Nestes dez anos, os poderes públicos não cumpriram sua parte de responsabilidade que ele próprio, o poder público, estabeleceu no Código. E esse Código não se fez a partir da massa popular, mas de gente do próprio governo. O equipamento público continua tão ruim (ou pior, em alguns casos) que antes; não se cuidou, nestes dez anos, de instituir algo com que a nação brasileira sonha desde os anos 50, que é inserir na grade curricular de ensino a disciplina Trânsito; condutores de moto continuam transportando passageiros e, com a certeza da impunidade, crianças menores de dez anos.

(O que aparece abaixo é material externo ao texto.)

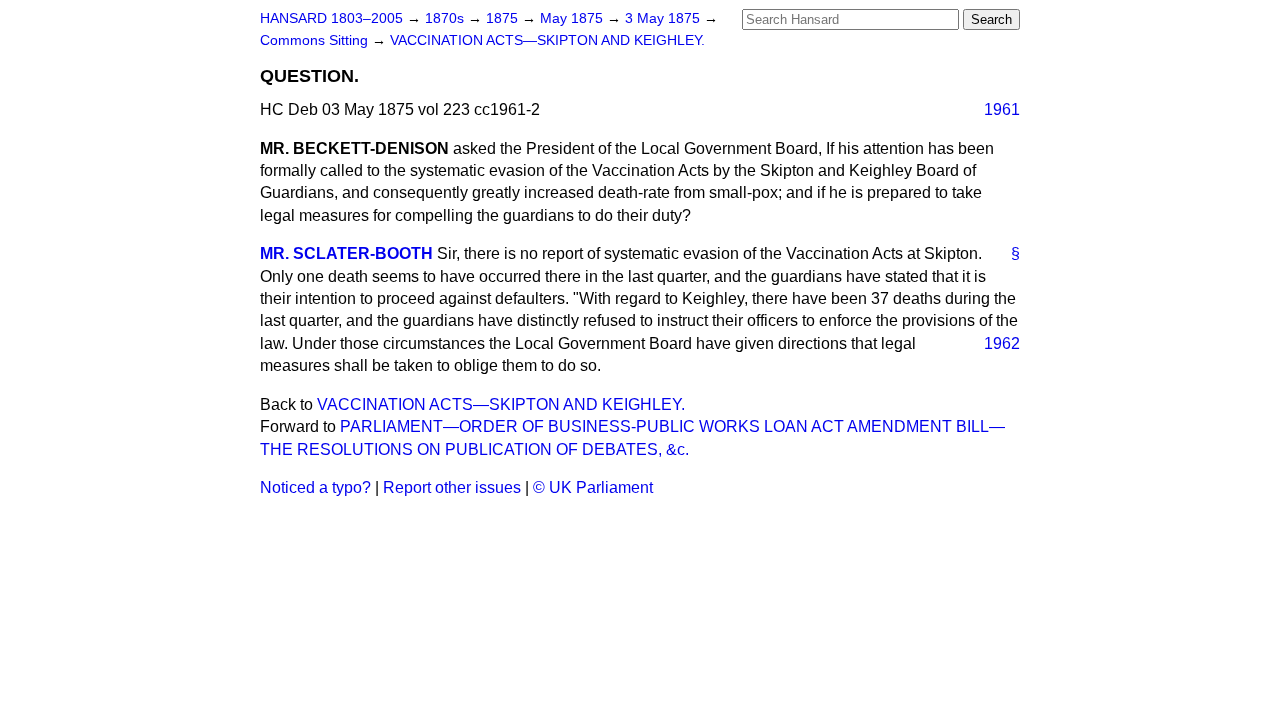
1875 (504, 18)
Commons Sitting (316, 40)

Há medidas fáceis e não tão onerosas que ficam no esquecimento. No caso particular de Goiânia, isso de os sinais luminosos serem instalados além do cruzamento ensejam um acréscimo expressivo no número de batidas nos cruzamentos. A regra sugere os postes de sinais antes do cruzamento, com é da praxe. Por outro lado, a frota de automóveis exige o alargamento das pistas de rolamento, mas aqui se tem muita calçada para pouco pedestre e pouco asfalto para muito automóvel.

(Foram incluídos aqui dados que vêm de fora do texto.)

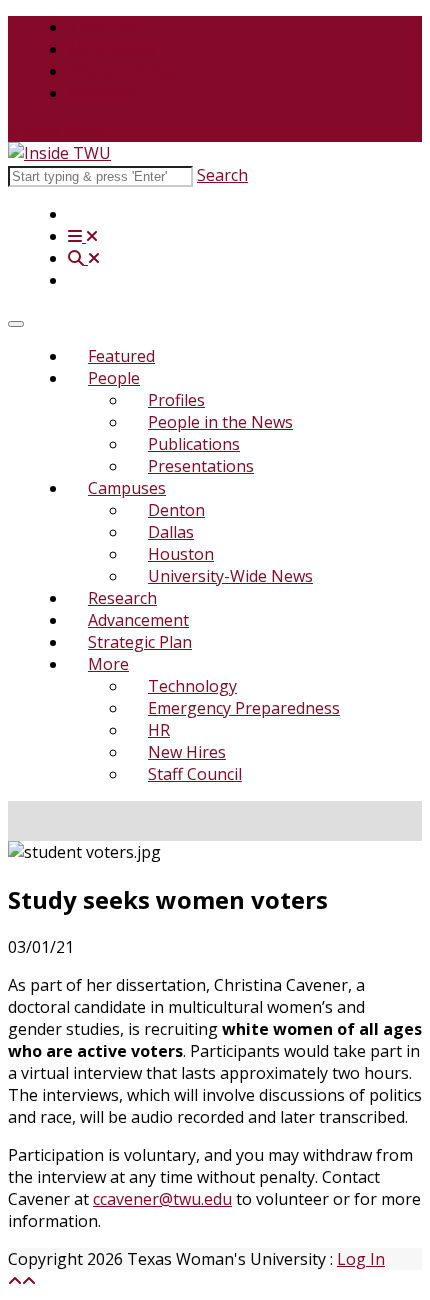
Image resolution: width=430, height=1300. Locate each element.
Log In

Não bastasse tudo isso, vem aí, e já está em vigor neste domingo de carnaval, a lei-seca. Ela já funciona em São Paulo, onde se concentram as melhores rodovias do país. Mas como se controlará isso em Goiás? Aqui, por exigência de prefeitos e comerciantes, as rodovias desaparecem nas cidades; o tráfego se mistura ao movimento urbano do interior. Em Terezópolis de Goiás, a meio caminho entre Goiânia e Anápolis, o balconista de um botequim de beira de estrada sorriu desafiante para a câmera e o repórter de tevê: “Deixa a lei chegar; vamos ver como é que fica”. Ou seja, ele confia na impunidade costumeira e, assim, já vê a lei como letra-morta.

Bom: o carnaval anda a meio; as rodovias estão cheias de automóveis cheios de condutores cheios de cachaça, cerveja e outros dópins. Entristece-me não me sentir estimulado a uma pequena viagem neste feriado, mas o desafio das estradas me dá preguiça. Ou medo. E Goiânia é um paraíso de paz nestas folgas alongadas no calendário.

Verei desfiles pela tevê; lerei um ou dois livros; farei alguma visita... E esperarei pelo noticiário após, com as inevitáveis estatísticas de acidentes. Vamos ver quantos deles seriam evitados se efetivamente a mistura álcool e volante fosse evitada.